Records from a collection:
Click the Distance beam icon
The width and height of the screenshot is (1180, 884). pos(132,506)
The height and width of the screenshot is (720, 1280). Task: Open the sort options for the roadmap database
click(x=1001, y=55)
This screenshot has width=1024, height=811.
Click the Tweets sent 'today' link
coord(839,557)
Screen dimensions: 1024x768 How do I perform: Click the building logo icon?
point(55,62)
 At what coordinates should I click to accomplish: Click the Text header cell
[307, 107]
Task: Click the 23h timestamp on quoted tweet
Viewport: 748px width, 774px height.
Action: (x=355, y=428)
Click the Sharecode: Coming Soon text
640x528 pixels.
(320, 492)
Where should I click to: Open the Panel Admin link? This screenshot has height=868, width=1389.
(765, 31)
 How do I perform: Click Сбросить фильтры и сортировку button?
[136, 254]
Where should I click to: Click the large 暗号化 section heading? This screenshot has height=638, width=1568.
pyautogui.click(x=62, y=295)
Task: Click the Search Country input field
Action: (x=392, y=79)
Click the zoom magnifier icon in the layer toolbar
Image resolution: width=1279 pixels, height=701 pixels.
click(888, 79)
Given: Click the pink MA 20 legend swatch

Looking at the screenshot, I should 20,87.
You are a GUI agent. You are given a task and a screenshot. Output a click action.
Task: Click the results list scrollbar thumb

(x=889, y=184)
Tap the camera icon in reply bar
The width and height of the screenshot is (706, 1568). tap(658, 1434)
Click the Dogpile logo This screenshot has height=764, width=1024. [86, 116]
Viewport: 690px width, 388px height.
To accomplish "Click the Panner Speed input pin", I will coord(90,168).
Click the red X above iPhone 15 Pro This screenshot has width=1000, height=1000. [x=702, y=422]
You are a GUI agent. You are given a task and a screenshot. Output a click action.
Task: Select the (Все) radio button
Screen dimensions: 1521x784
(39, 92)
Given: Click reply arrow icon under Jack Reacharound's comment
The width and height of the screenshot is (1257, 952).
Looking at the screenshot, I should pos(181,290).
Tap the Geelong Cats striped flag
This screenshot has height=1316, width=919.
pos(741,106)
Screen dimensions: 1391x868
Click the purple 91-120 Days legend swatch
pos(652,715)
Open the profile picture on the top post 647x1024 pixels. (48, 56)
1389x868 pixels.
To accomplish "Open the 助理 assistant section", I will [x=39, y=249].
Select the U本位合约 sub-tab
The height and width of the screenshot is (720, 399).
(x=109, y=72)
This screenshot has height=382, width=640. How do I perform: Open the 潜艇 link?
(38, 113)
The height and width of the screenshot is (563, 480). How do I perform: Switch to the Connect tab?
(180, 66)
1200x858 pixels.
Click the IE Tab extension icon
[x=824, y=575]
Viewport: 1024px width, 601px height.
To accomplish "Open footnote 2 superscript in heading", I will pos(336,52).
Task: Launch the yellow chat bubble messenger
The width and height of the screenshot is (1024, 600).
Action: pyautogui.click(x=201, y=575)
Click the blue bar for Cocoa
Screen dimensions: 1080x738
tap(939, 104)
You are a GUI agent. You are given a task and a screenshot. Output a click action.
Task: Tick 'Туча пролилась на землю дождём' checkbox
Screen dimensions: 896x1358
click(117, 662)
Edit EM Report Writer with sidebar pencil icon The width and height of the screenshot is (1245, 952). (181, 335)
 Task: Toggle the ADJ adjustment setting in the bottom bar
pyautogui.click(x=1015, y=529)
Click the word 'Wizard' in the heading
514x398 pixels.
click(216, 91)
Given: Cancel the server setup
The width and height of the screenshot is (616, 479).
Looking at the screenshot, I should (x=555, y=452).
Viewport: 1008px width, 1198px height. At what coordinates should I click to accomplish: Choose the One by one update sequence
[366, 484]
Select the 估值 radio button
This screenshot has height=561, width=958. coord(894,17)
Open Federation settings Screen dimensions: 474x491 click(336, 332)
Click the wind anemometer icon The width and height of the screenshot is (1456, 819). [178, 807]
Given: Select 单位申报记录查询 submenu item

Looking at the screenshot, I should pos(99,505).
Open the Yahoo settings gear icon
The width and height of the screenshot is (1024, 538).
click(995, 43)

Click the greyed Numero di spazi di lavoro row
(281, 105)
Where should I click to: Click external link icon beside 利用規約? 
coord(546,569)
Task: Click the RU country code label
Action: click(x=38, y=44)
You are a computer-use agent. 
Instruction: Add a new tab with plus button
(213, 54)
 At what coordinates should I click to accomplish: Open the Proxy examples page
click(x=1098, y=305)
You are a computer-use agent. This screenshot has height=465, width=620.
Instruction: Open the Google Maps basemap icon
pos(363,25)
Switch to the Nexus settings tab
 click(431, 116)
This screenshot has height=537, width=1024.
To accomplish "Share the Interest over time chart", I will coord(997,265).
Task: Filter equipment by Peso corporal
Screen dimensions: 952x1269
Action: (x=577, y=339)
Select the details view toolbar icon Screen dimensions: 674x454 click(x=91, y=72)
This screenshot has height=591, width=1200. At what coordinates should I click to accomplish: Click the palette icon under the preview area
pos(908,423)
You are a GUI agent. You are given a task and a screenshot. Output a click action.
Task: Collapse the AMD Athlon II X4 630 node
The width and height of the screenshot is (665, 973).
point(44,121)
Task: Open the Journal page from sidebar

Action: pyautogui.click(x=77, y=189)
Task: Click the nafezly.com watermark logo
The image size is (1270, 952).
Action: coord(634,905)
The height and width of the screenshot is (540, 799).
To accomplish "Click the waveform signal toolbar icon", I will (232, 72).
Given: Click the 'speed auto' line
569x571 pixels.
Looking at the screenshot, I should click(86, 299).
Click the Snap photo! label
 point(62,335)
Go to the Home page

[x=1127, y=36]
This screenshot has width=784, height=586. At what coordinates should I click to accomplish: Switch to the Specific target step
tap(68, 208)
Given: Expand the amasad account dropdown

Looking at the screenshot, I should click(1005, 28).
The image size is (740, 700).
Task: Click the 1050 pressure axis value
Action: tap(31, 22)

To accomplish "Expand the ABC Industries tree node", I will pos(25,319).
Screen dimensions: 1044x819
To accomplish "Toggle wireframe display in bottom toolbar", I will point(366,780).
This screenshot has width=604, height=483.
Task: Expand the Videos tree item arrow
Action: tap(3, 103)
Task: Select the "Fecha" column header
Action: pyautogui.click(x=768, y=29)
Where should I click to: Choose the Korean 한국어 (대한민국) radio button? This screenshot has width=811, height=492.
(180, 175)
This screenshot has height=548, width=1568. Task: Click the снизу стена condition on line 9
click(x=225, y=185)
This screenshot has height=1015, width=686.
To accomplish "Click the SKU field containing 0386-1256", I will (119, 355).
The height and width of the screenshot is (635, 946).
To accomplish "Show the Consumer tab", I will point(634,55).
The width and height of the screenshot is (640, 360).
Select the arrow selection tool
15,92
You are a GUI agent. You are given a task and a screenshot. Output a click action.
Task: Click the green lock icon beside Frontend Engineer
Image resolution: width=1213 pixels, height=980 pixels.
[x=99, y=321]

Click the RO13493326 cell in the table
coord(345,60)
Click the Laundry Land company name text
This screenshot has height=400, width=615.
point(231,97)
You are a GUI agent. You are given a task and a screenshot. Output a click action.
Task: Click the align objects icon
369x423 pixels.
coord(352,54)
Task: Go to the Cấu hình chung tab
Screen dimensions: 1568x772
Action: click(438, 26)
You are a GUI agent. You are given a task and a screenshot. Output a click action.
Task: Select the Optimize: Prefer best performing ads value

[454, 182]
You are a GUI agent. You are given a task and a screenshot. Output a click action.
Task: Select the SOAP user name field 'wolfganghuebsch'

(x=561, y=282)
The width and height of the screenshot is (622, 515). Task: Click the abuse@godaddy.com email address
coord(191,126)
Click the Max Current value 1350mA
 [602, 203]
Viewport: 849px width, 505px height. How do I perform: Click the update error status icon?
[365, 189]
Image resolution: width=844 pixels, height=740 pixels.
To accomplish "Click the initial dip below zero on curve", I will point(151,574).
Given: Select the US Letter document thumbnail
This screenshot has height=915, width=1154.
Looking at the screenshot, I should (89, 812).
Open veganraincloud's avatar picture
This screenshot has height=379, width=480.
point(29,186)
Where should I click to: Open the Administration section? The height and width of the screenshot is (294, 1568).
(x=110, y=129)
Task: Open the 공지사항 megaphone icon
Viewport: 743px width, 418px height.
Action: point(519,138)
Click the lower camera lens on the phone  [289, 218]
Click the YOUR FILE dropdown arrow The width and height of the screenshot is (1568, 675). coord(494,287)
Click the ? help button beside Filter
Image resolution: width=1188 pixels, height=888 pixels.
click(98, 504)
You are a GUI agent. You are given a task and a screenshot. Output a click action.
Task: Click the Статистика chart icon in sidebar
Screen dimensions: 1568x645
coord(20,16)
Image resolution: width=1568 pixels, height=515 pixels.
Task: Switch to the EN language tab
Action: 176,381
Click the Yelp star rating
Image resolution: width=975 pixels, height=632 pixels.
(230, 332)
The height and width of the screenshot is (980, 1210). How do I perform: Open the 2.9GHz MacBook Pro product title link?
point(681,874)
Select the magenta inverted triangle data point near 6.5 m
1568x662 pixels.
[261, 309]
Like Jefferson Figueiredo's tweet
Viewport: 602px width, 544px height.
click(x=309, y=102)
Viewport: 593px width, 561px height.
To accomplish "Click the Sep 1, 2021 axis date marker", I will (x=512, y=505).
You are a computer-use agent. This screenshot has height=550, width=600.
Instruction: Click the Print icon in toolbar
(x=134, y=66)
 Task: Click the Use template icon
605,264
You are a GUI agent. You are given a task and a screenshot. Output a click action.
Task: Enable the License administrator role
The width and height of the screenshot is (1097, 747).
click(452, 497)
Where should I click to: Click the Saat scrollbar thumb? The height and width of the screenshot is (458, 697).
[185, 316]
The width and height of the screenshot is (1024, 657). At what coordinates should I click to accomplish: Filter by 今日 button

→ **Work instructions**:
Show the lines of the entries that include the string "chart", copying each in full.

→ **Answer section**:
To accomplish "Share the Interest over time chart", I will coord(997,265).
Task: Click the Статистика chart icon in sidebar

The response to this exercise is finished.